In this sense, there’s a mystical dimension to the story of the Emperor’s New Clothes. When a child’s vision cuts through the agreed upon reality, it destabilizes that reality. And it gives a kind of freedom, a kind of permission to everyone else, to all of us. To step outside of what we think we know; to step outside of the systems of our relationships and money and power and look at them all afresh.

Now to be clear, not every lone opinion is in the right. Pushing back against the status quo doesn’t always mean we’re doing God’s work. It may not be wise; it may not be moral. Sometimes the consensus view is the consensus view because it is true. And to try to tear it down, as so many leaders of a certain political party are doing these days, can be dangerous. And so a process of discernment must always be standing guard. We make a mistake when we embrace extreme individualism, scorning the wisdom of those who came before us and others in our community. This is where the spiritual work of humility comes in – to know that sometimes our own vision is incomplete and we need each other.

But we also make a mistake when we are too passive, too eager to fit in with the crowd, and too accepting of the social fabrications of this world. There will always be scammers out there, ready to take advantage of what we want to believe to be true. Hans Christian Andersen gave us the figures of both the scammer and the child who is a part of each of us. This is where the spiritual work of honesty comes in. To seek the honesty of a child who, in their own innocence and literal thinking, can often perceive things more clearly. As the Unitarian apostate fool-on-the-hill Henry David Thoreau said, “It’s not what you look at that matters, it’s what you see.”
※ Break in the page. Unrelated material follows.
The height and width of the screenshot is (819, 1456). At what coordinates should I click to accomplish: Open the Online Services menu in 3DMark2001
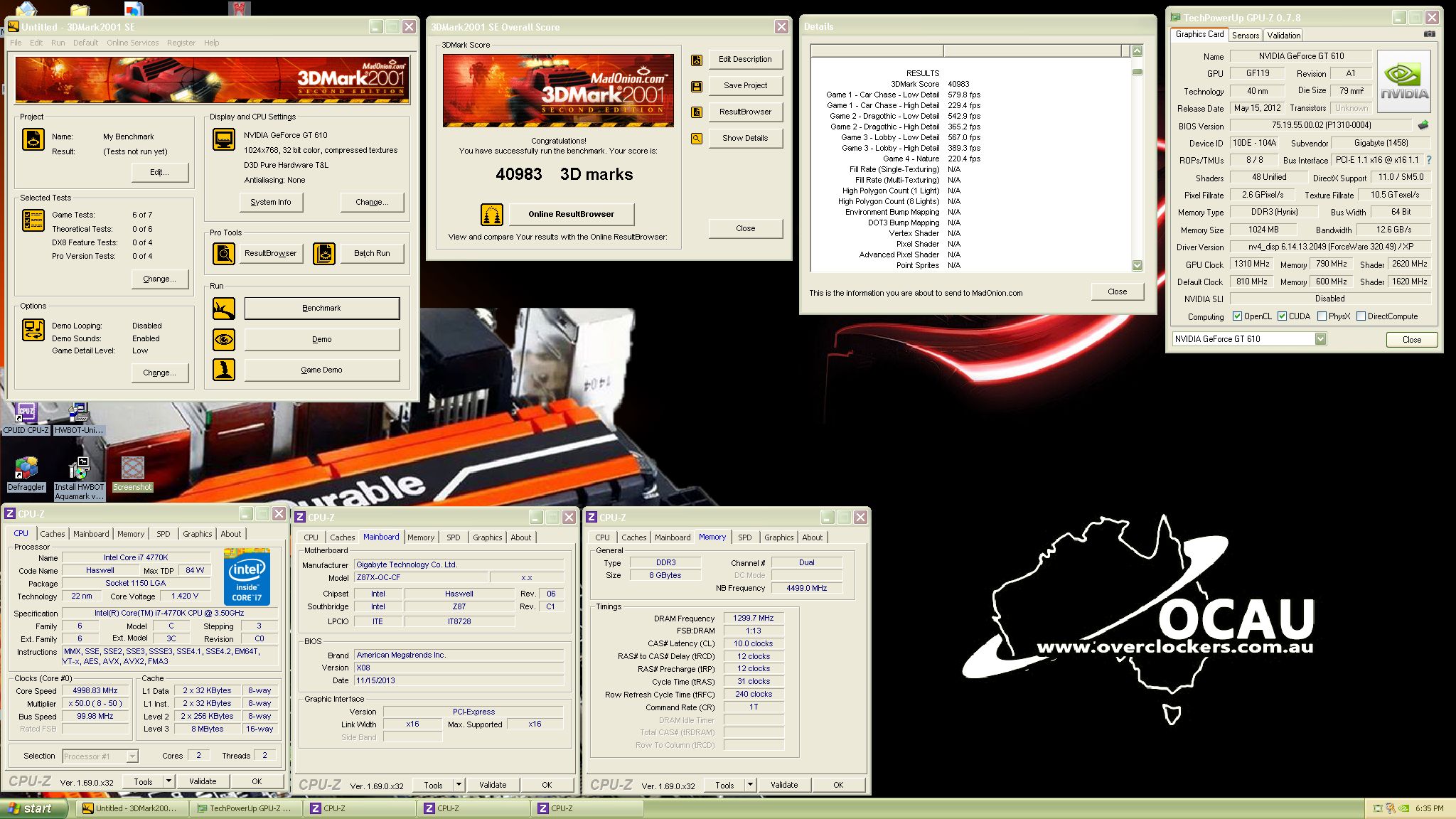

Let’s pray together. God of insight and power of inner wisdom, give us the understanding of a child. Help us to cut through the social fabrications of our lives to reveal the naked truth of things as they are. May we have the humility to learn from others and lean on our community for a reality check. May we have the honesty to question accepted norms. May we learn to trust our own vision – the eyes in our own head as the world is spinning round. And may we have the boldness to speak our truth when we know it’s time.